PROBLEM REQUIREMENTS: Count the lines of the listing below where "handle" shows up, and please answer with that number only.

▼

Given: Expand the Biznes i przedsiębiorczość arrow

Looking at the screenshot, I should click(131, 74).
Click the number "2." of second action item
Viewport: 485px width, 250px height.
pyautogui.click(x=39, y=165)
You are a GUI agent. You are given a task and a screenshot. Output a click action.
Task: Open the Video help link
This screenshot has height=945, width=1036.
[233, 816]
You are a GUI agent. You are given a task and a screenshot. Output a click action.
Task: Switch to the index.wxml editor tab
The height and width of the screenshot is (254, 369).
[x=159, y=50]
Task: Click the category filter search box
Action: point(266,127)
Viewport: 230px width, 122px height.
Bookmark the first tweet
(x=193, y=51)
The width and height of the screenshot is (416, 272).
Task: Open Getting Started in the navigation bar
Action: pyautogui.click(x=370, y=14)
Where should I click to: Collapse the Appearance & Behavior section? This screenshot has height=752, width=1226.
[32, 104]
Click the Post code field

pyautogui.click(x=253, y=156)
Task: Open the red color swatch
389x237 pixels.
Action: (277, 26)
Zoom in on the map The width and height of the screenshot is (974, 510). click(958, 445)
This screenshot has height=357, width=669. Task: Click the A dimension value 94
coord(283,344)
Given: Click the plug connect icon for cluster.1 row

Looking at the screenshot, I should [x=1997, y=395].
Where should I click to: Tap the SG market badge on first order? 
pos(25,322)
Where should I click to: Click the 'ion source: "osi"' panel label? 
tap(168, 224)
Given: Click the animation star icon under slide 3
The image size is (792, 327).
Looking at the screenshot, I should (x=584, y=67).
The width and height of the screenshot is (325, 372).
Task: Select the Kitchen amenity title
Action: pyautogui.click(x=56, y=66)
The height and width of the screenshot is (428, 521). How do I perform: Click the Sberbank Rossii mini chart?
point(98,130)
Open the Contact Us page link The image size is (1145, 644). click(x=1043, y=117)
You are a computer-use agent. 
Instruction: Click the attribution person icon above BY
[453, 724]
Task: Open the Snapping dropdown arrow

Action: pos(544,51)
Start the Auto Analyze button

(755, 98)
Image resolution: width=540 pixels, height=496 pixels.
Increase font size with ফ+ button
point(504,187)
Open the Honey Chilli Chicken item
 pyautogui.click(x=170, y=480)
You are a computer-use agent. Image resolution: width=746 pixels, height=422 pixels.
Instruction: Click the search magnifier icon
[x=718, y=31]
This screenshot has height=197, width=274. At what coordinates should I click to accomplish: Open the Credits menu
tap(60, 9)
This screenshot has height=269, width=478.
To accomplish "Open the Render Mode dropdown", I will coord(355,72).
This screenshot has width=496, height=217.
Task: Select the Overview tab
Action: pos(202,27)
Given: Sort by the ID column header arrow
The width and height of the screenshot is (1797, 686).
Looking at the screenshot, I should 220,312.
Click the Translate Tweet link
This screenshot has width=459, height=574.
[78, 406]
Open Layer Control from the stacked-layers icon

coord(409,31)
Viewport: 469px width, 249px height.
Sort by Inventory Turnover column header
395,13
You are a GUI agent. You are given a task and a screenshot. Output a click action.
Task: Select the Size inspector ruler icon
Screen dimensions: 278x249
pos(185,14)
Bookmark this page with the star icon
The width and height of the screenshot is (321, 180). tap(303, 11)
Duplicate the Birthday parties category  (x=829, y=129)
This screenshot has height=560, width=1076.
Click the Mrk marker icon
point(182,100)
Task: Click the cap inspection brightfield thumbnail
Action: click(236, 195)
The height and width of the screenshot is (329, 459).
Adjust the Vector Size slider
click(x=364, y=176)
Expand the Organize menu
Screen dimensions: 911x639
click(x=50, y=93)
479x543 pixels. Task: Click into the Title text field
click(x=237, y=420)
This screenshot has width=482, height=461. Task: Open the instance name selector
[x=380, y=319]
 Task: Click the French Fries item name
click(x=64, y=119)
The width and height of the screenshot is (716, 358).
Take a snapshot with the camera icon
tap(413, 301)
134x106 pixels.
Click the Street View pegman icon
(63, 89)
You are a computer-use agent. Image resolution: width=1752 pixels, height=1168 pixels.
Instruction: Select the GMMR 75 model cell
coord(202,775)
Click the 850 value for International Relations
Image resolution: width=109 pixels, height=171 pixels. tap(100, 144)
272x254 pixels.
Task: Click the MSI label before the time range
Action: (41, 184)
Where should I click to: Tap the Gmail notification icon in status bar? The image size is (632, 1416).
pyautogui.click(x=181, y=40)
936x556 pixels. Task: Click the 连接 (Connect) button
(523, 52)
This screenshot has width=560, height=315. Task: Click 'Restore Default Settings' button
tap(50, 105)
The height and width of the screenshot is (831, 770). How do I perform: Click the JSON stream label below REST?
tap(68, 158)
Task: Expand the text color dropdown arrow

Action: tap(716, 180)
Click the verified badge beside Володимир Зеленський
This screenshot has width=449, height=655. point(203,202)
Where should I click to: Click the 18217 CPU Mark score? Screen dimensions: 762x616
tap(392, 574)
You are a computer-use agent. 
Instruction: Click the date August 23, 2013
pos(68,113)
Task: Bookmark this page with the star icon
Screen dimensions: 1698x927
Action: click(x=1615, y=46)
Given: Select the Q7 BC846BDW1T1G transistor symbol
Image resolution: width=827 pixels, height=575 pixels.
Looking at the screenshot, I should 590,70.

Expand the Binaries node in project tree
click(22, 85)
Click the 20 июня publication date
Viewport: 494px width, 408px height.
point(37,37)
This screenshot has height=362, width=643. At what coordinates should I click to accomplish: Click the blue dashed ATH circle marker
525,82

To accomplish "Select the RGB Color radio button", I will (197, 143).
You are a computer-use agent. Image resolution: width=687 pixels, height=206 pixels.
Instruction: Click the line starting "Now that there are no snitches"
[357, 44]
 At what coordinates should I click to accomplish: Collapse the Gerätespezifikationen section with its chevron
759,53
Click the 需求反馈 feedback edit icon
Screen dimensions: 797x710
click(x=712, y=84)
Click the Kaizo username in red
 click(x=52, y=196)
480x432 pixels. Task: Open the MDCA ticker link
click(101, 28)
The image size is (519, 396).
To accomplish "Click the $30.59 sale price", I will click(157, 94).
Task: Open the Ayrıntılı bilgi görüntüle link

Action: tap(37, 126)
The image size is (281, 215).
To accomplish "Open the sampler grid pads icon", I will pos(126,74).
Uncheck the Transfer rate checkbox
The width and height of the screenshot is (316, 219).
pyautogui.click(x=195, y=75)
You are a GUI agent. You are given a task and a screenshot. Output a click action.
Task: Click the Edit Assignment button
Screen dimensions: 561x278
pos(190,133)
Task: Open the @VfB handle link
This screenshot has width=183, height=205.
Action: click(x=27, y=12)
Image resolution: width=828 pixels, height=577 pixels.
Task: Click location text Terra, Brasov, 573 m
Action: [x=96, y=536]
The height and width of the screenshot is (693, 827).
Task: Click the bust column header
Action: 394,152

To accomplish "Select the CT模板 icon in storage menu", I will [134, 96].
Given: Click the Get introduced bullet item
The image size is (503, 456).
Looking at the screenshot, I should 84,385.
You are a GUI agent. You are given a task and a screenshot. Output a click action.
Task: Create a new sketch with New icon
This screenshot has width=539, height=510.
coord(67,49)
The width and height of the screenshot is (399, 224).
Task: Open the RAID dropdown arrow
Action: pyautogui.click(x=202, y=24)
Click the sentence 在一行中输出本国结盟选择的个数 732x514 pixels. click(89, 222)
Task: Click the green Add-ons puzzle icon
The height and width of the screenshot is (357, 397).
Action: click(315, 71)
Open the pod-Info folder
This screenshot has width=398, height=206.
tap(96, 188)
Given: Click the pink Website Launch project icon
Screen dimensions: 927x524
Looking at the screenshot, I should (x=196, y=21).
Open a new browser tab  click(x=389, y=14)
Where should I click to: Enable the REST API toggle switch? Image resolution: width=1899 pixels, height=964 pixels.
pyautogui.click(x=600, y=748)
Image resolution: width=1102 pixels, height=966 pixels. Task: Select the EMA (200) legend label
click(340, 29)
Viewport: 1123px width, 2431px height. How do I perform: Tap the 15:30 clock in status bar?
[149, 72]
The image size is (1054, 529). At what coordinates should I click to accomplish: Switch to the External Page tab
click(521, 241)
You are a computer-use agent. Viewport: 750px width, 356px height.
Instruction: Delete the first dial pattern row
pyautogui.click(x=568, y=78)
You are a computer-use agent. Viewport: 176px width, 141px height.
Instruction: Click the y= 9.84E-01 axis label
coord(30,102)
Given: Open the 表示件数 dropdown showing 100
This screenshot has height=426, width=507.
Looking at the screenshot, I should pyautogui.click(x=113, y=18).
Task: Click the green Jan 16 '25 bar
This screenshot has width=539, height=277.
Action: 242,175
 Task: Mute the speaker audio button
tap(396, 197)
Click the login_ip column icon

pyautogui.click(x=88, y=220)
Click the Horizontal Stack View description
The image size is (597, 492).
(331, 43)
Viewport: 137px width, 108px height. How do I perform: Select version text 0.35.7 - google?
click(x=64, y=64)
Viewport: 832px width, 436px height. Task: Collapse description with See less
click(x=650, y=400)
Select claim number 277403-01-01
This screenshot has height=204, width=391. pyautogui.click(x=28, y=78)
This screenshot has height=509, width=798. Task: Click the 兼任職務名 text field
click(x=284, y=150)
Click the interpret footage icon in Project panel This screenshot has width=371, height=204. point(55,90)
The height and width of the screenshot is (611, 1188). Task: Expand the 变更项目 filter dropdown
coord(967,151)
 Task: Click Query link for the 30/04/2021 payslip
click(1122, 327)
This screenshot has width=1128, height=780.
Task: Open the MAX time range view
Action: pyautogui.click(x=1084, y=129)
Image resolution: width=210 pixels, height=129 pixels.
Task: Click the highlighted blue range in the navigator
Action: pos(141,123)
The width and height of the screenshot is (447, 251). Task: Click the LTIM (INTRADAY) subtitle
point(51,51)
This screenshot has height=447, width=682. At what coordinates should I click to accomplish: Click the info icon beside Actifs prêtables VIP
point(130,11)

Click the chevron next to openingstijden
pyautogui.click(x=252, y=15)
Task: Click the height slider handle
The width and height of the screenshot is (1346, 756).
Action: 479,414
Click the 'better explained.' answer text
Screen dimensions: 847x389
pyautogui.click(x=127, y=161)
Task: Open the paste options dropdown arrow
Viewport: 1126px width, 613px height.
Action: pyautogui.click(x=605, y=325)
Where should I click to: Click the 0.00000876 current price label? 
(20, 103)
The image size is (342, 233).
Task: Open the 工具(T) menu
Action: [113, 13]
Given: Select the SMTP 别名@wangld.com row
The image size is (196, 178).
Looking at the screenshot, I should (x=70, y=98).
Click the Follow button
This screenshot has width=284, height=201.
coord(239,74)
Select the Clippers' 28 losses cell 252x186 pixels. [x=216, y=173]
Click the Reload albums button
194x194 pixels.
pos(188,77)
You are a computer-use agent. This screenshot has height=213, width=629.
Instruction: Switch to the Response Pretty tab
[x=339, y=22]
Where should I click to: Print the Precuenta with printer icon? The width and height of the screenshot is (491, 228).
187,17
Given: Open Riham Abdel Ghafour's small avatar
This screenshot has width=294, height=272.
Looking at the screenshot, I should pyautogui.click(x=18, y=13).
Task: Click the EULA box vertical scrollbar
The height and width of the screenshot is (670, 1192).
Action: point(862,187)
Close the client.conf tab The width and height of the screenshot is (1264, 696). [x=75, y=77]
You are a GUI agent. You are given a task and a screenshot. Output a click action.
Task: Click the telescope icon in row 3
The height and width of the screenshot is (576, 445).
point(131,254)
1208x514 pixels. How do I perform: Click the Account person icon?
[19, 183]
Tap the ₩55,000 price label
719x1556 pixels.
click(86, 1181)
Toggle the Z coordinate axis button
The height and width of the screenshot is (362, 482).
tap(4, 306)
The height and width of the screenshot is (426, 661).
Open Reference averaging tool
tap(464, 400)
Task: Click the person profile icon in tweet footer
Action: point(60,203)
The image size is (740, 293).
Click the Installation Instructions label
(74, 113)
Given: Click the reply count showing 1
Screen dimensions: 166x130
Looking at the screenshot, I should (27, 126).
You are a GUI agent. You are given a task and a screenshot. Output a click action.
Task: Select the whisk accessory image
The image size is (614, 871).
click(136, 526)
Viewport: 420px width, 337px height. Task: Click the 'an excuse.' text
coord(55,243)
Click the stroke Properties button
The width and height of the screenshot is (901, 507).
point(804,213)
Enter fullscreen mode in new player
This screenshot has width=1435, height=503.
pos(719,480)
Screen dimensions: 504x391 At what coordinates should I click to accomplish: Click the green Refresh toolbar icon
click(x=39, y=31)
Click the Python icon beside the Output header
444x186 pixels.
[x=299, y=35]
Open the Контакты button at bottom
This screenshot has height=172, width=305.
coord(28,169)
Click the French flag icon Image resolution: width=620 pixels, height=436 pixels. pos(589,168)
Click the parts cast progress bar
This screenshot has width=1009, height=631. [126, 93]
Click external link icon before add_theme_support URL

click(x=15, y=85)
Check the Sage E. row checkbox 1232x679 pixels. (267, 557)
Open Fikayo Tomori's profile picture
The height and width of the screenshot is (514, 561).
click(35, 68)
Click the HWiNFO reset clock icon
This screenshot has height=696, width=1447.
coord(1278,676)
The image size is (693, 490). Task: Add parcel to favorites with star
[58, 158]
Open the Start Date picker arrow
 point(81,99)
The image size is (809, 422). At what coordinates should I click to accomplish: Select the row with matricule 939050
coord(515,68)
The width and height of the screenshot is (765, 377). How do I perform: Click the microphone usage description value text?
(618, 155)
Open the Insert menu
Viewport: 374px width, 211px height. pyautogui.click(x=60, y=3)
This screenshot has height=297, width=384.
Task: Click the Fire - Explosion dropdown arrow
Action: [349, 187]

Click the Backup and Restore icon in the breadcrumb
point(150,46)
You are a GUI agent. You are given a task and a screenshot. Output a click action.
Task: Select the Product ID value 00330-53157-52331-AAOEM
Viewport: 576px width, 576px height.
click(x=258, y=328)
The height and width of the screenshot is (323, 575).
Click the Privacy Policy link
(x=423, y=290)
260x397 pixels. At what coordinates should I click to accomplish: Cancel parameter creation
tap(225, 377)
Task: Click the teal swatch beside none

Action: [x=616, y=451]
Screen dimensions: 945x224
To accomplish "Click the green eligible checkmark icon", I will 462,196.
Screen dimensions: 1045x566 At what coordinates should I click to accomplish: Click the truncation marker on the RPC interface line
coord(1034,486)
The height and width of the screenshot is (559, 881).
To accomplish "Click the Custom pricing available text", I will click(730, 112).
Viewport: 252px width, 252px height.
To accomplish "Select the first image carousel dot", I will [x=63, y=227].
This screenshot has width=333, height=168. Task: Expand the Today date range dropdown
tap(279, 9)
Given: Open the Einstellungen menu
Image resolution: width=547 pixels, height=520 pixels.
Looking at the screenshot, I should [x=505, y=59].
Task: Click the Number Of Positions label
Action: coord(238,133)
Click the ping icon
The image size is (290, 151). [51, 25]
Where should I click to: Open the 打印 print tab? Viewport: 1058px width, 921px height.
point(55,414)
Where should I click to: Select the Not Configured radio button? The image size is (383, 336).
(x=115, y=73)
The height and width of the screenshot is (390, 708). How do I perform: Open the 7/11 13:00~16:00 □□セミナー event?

▲

THE ANSWER: 2